The Young Of Jazz: Not All Are Restless

JAZZ demographers, if there are any, will mark 1991 as a turning point for the annual JVC Jazz Festival in New York City. This year, the median age of headliners plummets by at least a decade. After years of being dominated by venerable headliners — many of whom are still part of this year’s lineup — the festival has also made way for a younger generation of musicians who want to join the mainstream instead of revolutionizing it.

At the same time, a counter-festival at the Knitting Factory, called What Is Jazz?, will present musicians outside JVC’s mainstream, showing that not all young improvisers are willing to play by the rules of the be-bop tradition.

Two of the JCV festival’s most coveted tickets are for concerts at the 400-seat Equitable Center auditorium called “Swing: 40 and Younger” and “Be-Bop: 40 and Younger,” featuring musicians who have dedicated themselves to the styles that, for many, were in the mainstream years before they were born. (Pity the musicians who just turned 41.) Another is for “Jazz Futures,” a concert on Saturday night at Avery Fisher Hall that features nearly a dozen young musicians on a bill headlined by the 29-year-old trumpeter Wynton Marsalis.

More than any other musician, Mr. Marsalis almost singlehandedly created a jazz revival in the 1980’s by showing younger musicians that purist jazz was still worth pursuing. Mr. Marsalis started out by reviving challenging mid-1960’s hard-bop — the music whose dizzying complexity exploded into the free-jazz revolution — which demands that its players master extended harmonies and whiplashing melodies; in recent years, he has broadened his music to invoke styles from Coltrane to Ellington to traditional New Orleans jazz. At the “Jazz Futures” concert, he will share the bill with two other trumpet players, Roy Hargrove and Marlon Jordan, as well as the guitarist Mark Whitfield, the saxophonist Antonio Hart, the pianist Benny Green and other young musicians who have devoted themselves to mastering the lexicon of hard-bop.
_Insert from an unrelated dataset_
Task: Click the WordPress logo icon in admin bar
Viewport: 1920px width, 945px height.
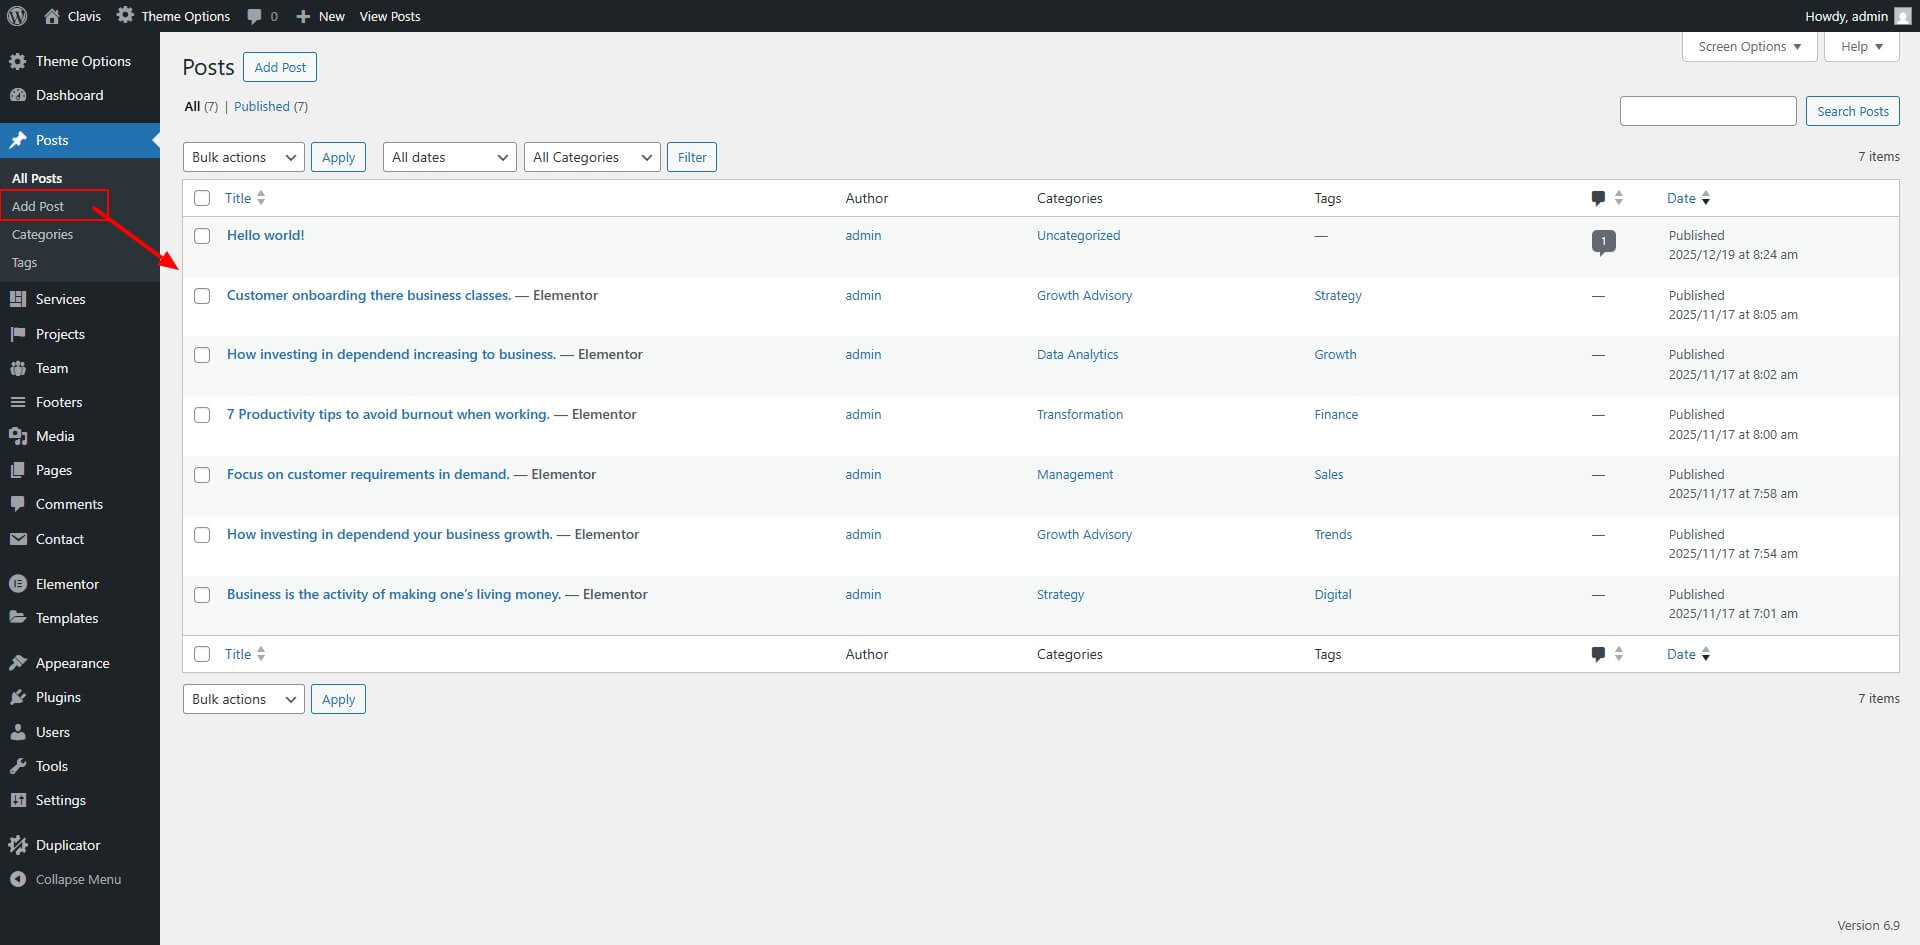Action: 17,16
“The reason this music came back is that you can’t keep a good idea down for too long,” Mr. Marsalis said by telephone the other day. “If people stopped cooking food next year, how long would it be before someone said, ‘Wait a minute, didn’t there used to be cuisine?’

“I’m proud of younger musicians, because it’s hard on them individually. All of them have had to stand through their teen-age years and study and learn and practice this music without support of their peers — and that’s the most important thing for a lot of teen-agers. They’re trying to deal with the substance of the American tradition.
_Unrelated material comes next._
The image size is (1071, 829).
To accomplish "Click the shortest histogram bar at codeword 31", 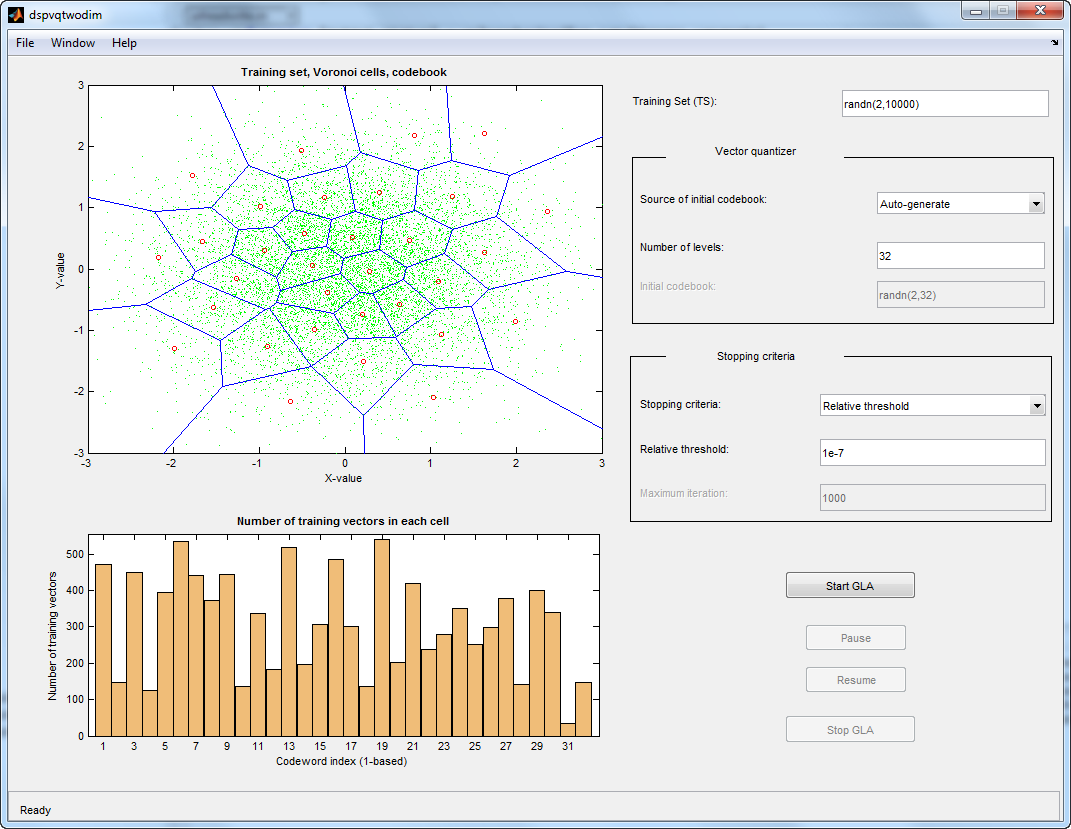I will point(567,729).
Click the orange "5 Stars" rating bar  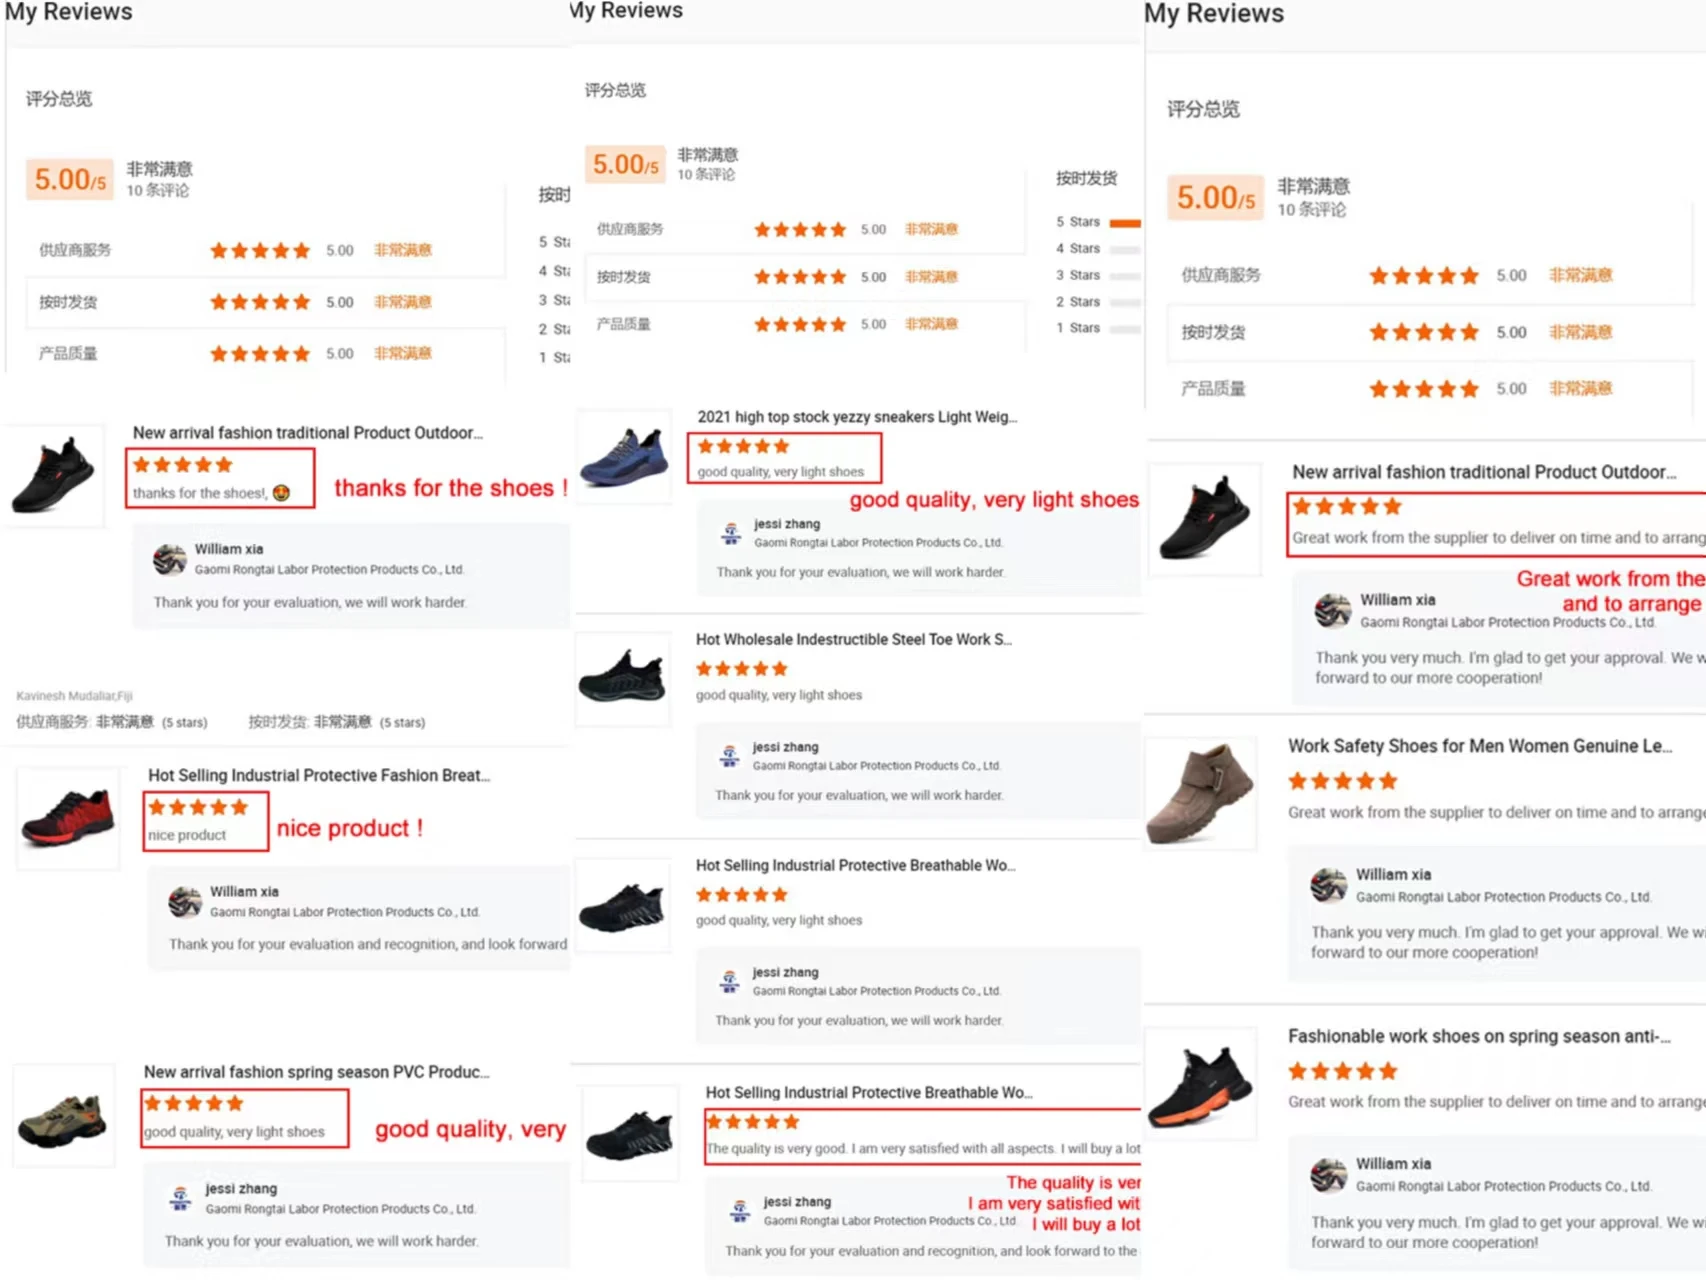tap(1125, 222)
“Right now, the music has to be backward-looking because a lot of music that is so-called young people’s music doesn’t come out of a knowledge of American popular music. It comes out of a commercial decline of that music and a desire to make money off the developing sexuality of teen-agers. If you’re going to be forward-looking, you have to look back and on what somebody like Duke Ellington was doing and really learn about it. And then, eventually, you can begin to address the modern world.” The Mainstays Remain

The JVC festival hasn’t turned its back on its more venerable mainstays. Ray Charles, Ella Fitzgerald, Bobby Short and, on a double bill, Miles Davis and B. B. King are all on the schedule; the powerhouse Cuban singer Celia Cruz and the percussionist and band leader Tito Puente, frequent festival performers, will return with crackling mambos and sultry boleros, likely to be extended with jazzy solos from Mr. Puente’s band.
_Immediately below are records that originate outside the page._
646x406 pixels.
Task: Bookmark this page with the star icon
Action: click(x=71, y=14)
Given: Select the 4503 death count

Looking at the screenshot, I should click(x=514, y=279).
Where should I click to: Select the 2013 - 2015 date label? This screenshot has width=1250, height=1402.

As usual, the festival also has a handful of tribute concerts. One is for the 86-year-old trumpeter Doc Cheatham, whose trumpet-playing colleagues onstage Monday night will include Dizzy Gillespie, Harry (Sweets) Edison, Jon Faddis and Mr. Marsalis. A tribute to the late Sarah Vaughan on Tuesday will convene the singers Carmen McRae, Shirley Horn, Joe Williams and Billy Eckstine. Next Friday, a tribute to the late saxophonist Dexter Gordon will include music, film, drama and the tap-dancing of Jimmy Slyde.

But the festival has also departed from business as usual. After a decade, it has welcomed back Ornette Coleman and his jazz-rock-funk band Prime Time, who are to perform on June 29. And on Sunday afternoon, the JVC festival will team up with Lincoln Center Out of Doors to present a free concert of jazz by musicians who emerged in the 1960’s, 1970’s and 1980’s, and who take chances with structure and harmony.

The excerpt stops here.